The game is, of course, diplomacy, or at least that’s what one hopes – that Obama is delivering his mixed messages knowing full well that you can’t catch flies with vinegar.
Meanwhile, IndyBay.org reports:
As US President Barack Obama used the Shanghai leg of his China visit to call for an end to online censorship, it emerged that a Chinese court has sentenced Tibetan writer and photographer Kunga Tseyang to five years in prison on various charges including posting articles on the Internet. Two days before, literary website editor Kunchok Tsephel has meanwhile been sentenced to 15 years in prison on a charge of “divulging state secrets.” […]
“Was this the Chinese government’s pre-emptive response to the US president’s very clear defence of the free flow of information,” Reporters Without Borders asked. “Either way, we hope the central government will overturn such heavy prison sentences, which two Tibetan writers have been given just for expressing their views. We deplore the increased repression since the major protests in Tibet in March 2008.”

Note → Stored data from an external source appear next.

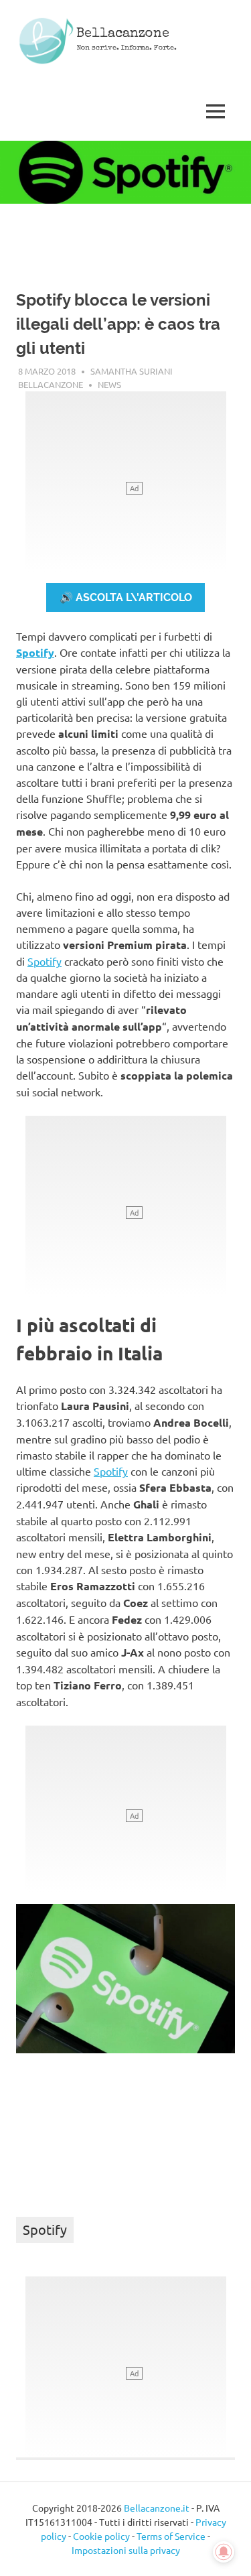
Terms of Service (171, 2536)
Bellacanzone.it (156, 2508)
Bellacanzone (122, 34)
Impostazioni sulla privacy (126, 2550)
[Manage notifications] (223, 2552)
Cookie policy (101, 2536)
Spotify (35, 652)
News (109, 384)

Read more of IndyBay’s report here. Note also this bit from this morning’s New York Times report:
“Some Chinese bloggers whom the White House had tried to invite [to Obama’s so-called ‘Town Hall Meeting’ at the Museum of Science and Technology in Shanghai] were barred from attending. Even then, the Chinese government took no chances, declining to broadcast the event live to a national audience — or even mention it on the main evening newscast of state-run China Central Television.”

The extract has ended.